Micromentarios | Dormir en un bolsillo

28/05/2024.- En la mayor parte de los hoteles del mundo se acostumbra a hacer la cama prensando las sábanas y cobijas de tal modo que parece imposible meterse bajo ellas.

Para dormir, es necesario retirar tales sábanas, pero la mayoría de las personas no lo hace, sino que apenas las levanta por un extremo. Luego se introducen en esa especie de bolsillo y duermen igual que tarjetas de crédito en el interior de una billetera.

Eso no me gusta. Detesto sentir las puntas de mis pies comprimidas por la parte baja de las sábanas. Los dedos, en especial los pulgares, se doblan hacia atrás o hacia adelante con dolor, a la par que el resto del cuerpo se siente como dentro de un traje tres tallas menor a la nuestra.

Esta fue la razón principal por la que no me hice excursionista. No soportaba los sacos de dormir de hace cuarenta años. Eran idénticos a los estuches portátiles de anteojos que se llevaban en los bolsillos interiores de los sacos y chaquetas o en los de las guayaberas.

Es verdad que abrigaban, que permitían dormir en medio del frío nocturno húmedo de los bosques y que parecían servir como muro de defensa contra las fieras y los insectos que te usaban como cordillera, puente o tronco seco que debían superar.

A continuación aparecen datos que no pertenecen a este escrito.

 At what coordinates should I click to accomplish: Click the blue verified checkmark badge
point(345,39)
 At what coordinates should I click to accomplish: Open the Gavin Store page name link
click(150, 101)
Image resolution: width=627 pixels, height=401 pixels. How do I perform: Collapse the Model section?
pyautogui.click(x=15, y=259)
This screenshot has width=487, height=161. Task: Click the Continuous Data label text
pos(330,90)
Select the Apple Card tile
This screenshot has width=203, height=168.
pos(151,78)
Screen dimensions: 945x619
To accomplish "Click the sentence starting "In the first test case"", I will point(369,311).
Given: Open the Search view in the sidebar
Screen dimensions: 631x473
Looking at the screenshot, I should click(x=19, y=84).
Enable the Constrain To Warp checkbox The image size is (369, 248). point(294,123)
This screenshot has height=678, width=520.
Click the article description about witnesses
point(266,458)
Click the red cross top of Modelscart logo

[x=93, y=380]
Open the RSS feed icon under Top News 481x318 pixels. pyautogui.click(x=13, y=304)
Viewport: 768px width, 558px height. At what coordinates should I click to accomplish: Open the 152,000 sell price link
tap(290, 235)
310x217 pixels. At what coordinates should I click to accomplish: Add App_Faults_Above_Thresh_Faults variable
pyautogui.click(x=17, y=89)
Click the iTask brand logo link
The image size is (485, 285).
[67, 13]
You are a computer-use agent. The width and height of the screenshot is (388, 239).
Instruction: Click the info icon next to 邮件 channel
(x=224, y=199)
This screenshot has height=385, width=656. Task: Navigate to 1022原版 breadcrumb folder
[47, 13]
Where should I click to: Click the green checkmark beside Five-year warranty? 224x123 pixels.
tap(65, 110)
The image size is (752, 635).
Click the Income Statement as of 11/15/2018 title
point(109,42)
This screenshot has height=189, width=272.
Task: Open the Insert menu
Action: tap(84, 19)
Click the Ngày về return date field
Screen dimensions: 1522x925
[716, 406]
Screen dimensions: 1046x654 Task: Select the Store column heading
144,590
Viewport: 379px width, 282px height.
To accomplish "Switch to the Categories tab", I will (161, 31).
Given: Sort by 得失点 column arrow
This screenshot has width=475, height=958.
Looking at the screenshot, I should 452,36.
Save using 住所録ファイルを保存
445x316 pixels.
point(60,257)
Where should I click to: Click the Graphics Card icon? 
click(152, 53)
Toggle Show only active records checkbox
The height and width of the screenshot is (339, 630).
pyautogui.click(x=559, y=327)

Las camas de los hoteles son, en primera instancia, refugios contra el cansancio. La mayoría de los usuarios duerme en ellas luego de interminables horas de diligencias y/o reuniones laborales. En segundo lugar, son campos de batalla amorosos, en los que se duerme según las posiciones resultantes de los orgasmos.

Sin embargo, constreñidos por las sábanas, resulta imposible descansar sin recordar que somos oprimidos en tales trabajos. Oprimidos y exprimidos.

Así, prensadas como carátulas de un cuaderno escolar, dichas sábanas me provocan un rechazo de tal magnitud que, si aún habitara en mí la intrepidez de la juventud, las rechazaría cuando viajo. No me importaría juntar una sábana, una colcha y una almohada y dormir en el suelo.

Allí, aunque asfixiado por el olor del desinfectante para pisos y el aroma de la cera, estaría libre de esa prisión de telas blancas, que nos hace ver y sentir como aprendices de cadáver.

Jamás he tolerado ningún tipo de atadura. Ni física, ni mental, ni social, ni de ninguna otra índole. Las he rechazado con todas mis fuerzas. Tampoco me he sentido capaz ni necesitado de amarrar a nadie en lo afectivo, lo corporal o lo económico.

Ahora que lo pienso, siento que esta posición frente a las sábanas de los hoteles —aunque aparentemente anodina— reafirma en mí el gusto que siempre he tenido por la libertad, no solo la mía, sino también la de quienes, los conozca o no, integran el mundo que habitamos.